Smarter power for vehicles
• Electric car are more and more common all over the world, and the technology is getting better. And if you recharge the batteries with electricity which comes from solar and wind power, they are very clean technology.
• By law, the petrol sold in Brazil is 25% ethanol - a fuel made from sugar. It pollutes less than ordinary petrol. However, growing the sugar uses a lot of energy, and some people say the fuel can damage car engines.
• Hydrogen - a natural part of water - is used in some vehicles, including buses in cities around the world. It’s a great fuel, because the only waste it produces is water. The big problem is that making hydrogen fuel creates a lot of pollution.
Smoke to make shade?
Smoke from volcanoes and forest fires is known to block the sun and cool the Earth. Scientists at the University of Bristol in the UK have done experiments to test the idea of creating smoke to cool the world. The idea is disliked by most experts as a possibly very dangerous way to fight climate change.
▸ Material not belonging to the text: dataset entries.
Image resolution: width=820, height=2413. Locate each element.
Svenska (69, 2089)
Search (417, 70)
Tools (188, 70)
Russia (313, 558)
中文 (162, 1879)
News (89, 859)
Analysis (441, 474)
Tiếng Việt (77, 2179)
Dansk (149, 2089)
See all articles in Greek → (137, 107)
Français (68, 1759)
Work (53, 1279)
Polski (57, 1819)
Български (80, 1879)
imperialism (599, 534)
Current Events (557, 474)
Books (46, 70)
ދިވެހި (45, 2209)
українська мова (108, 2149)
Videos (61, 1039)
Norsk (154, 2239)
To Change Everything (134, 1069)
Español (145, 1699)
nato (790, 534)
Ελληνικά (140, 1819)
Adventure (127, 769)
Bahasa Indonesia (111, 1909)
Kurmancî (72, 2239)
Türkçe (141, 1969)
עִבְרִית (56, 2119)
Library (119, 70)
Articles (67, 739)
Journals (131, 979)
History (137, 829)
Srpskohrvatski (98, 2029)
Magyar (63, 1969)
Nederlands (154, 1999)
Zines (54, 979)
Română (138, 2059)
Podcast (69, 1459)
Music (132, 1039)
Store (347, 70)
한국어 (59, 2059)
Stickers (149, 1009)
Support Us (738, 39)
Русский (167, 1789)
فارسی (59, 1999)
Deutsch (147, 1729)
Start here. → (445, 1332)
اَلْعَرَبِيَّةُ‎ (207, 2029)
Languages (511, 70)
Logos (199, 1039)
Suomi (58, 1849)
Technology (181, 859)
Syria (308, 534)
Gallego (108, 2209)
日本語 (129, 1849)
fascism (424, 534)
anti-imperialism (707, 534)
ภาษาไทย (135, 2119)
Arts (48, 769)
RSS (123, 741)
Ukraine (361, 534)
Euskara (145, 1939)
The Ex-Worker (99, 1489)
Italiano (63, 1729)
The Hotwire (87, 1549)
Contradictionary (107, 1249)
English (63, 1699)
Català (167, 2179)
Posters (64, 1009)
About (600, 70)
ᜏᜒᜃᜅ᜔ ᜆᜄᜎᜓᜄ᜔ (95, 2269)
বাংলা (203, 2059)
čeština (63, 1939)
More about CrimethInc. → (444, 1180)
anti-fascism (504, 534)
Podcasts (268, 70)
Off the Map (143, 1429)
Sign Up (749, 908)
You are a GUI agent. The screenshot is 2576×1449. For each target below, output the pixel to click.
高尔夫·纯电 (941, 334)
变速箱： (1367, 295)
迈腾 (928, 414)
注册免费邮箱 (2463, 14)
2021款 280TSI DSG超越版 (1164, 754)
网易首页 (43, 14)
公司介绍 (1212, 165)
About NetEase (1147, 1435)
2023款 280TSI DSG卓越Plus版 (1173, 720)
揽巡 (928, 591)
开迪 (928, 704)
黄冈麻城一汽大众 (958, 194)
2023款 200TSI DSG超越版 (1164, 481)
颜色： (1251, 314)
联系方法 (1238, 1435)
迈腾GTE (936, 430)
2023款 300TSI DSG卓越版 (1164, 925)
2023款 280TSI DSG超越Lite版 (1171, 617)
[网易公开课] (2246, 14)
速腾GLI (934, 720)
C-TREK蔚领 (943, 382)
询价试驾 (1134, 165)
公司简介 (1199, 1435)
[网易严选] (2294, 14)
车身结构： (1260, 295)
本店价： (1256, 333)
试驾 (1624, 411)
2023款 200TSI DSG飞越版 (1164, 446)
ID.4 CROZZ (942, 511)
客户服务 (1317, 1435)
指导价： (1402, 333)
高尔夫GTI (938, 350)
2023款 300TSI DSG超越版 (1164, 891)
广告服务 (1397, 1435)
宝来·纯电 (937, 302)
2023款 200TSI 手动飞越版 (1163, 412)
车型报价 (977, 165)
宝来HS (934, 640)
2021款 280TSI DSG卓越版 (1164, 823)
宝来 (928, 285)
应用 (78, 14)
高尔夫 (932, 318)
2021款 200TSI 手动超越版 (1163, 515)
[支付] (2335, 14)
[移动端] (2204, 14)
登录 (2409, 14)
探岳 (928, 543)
Dr Hugh Hunt, director of the research projects, said that the technology won’t be developed in the near future.
A vegetarian diet?
According to a report by the United Nations, producing meat creates more greenhouse gas emissions than transport - 18% of the world’s total. Eating less meat would help to reduce emissions and possibly fight global warming. Cities in Belgium, Brazil, Germany and South Africa - among many others - have “no-meat” days to bring the issue to people’s attention, and try to fight climate change close to home.
These are big ideas, but the solution in the end may be a big sum of small actions.